Just my two cents. YMMV.

PS- Consider no lights and sirens with any cerebral accident or event. Your choice, it seems to me, should be based on your patients ABCs and your medics interventions and interpretations of EKG and other testing he/she has done. Always remember to ask your medic how they wish to travel. I always do and they seem to appreciate it. Traveling hot with L/S can trigger further undesirable post event Sx. We have a protocol to never use L/S with post-ictal seizure pts if it can be avoided. Also remember that strokes, because of the poor health or the American population, are becoming more commong. Just because your pt is 28, dont rule it out.
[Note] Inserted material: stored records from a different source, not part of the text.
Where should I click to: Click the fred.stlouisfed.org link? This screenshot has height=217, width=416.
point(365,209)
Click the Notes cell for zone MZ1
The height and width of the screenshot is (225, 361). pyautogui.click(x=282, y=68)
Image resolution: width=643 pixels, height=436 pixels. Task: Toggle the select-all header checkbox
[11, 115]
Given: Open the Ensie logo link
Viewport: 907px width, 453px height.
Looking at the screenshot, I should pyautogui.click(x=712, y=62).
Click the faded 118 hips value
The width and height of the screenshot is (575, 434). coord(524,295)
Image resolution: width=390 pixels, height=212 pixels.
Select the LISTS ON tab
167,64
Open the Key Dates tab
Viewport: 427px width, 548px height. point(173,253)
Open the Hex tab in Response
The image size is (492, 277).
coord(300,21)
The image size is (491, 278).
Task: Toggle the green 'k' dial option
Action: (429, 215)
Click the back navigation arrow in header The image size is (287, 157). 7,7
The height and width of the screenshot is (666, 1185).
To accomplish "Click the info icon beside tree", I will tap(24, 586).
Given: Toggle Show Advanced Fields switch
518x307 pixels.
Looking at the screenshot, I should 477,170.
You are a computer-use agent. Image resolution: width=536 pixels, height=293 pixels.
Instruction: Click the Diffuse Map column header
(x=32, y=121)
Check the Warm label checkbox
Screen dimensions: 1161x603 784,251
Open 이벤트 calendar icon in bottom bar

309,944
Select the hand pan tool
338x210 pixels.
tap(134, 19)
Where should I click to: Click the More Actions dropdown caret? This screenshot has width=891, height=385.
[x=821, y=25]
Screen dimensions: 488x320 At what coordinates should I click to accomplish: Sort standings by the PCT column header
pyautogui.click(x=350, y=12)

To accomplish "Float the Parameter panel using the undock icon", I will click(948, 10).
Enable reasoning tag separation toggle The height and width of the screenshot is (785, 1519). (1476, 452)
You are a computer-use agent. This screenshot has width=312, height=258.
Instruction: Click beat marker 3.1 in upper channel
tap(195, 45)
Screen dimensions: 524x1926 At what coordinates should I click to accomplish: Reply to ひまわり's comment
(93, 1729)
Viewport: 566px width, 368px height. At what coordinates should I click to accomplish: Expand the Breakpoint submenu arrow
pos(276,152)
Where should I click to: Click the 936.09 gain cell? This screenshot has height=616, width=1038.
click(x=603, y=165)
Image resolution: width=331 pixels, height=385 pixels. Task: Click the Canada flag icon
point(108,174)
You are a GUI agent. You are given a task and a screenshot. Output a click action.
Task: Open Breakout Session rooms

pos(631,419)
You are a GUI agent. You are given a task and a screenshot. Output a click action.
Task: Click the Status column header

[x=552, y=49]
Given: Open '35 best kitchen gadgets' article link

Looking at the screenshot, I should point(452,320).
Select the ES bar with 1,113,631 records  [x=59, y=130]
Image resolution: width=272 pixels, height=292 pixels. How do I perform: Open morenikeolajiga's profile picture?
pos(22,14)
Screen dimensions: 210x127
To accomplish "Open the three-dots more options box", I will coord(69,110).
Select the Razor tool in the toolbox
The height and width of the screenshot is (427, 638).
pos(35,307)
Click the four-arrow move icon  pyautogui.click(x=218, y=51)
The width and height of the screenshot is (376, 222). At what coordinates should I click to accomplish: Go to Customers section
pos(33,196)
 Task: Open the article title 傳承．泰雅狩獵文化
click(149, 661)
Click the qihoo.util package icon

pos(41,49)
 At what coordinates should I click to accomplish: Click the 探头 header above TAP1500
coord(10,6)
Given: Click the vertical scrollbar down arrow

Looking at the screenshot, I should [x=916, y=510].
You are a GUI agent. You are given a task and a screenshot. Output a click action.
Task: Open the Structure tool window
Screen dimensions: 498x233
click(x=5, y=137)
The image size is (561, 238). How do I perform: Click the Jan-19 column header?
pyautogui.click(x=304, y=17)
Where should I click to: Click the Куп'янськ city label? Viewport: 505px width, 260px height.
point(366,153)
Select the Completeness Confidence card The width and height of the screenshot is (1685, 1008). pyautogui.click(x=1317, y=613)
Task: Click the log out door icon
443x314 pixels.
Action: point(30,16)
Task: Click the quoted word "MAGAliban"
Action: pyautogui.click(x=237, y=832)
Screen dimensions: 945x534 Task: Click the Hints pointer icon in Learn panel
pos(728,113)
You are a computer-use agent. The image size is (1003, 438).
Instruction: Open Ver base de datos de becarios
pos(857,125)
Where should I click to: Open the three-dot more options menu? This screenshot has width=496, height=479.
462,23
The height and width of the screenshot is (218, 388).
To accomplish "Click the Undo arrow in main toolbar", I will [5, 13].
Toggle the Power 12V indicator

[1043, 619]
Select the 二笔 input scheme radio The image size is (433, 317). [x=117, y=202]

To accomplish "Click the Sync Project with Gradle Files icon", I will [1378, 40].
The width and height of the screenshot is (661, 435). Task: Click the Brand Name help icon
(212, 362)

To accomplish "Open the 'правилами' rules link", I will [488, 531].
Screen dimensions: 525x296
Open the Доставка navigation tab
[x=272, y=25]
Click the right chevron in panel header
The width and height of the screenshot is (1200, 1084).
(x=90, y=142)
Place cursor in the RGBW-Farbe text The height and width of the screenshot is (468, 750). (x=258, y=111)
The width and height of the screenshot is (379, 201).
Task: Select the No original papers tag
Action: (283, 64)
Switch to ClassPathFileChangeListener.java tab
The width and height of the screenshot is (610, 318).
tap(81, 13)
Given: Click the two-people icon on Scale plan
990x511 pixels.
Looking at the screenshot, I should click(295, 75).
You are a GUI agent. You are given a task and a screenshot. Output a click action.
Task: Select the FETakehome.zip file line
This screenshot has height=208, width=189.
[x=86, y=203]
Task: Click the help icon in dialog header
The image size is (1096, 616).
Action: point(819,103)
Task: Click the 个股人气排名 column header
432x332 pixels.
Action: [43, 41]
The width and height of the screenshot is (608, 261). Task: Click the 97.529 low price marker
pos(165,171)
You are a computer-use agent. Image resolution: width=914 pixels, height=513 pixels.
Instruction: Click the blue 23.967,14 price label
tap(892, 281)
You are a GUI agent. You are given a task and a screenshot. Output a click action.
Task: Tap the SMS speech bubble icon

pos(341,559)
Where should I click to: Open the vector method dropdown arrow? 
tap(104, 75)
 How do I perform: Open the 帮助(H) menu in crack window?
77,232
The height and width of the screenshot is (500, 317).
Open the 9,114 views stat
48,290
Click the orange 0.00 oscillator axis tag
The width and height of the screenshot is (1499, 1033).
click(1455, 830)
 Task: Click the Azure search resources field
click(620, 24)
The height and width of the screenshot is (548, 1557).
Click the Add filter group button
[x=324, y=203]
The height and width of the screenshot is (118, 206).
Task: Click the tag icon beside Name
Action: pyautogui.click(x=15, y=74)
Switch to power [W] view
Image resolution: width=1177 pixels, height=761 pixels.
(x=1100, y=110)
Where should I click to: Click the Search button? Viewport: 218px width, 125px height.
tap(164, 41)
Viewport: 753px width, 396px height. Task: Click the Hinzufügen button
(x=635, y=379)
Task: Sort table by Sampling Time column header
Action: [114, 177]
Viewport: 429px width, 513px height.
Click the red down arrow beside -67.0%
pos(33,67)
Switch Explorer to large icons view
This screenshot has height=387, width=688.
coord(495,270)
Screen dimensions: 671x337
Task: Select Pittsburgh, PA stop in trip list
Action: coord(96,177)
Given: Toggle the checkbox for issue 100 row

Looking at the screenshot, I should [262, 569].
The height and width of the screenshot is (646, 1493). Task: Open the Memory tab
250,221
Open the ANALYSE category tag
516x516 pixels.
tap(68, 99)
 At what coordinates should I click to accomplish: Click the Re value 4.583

Watch out for tunnel vision, it will get you every time.

clear on emtlife 1.
 
Actually, acute CVA is one of the few 3 or 4 things, I run with L/S back to the ER with.

The time window of being able to administer thrombo's for CVA is only about 3 hrs from time of onset. Many times, the patient will ignore the symptoms or not be found until later. The Mercy technique that actually goes into the cerebral artery time line is longer, but very controversial even among Neurologist and Strokologist.

I highly recommend Paramedics to take the Advanced Stroke Life Support Course (ASLS). I attended and then became an instructor for them. The nice thing is it was a traditionally prehospital program, then developed into the ER's was just as poorly educated in CVA's as well. So both ICU/ER/ EMS can attend with special break out sessions for each speciality. It represents EMS nice, with education in advanced neuro assessments and evaluation and determination of location of strokes.

R/r 911
 
Hey rid, just curious, what are the other 2 or 3?

I would guess that one is trauma which requires surgery ASAP...but I'm not sure what else. I'm assuming the other one isn't an arrest, but maybe other cardiac issues? Sepsis perhaps?
 
L&S for a few things.

1. CVA
2. STEMI
3. Trauma Alert
4. Code

Most everything else is manageable en route.

Remember with a CVA, Time is Brain cells!!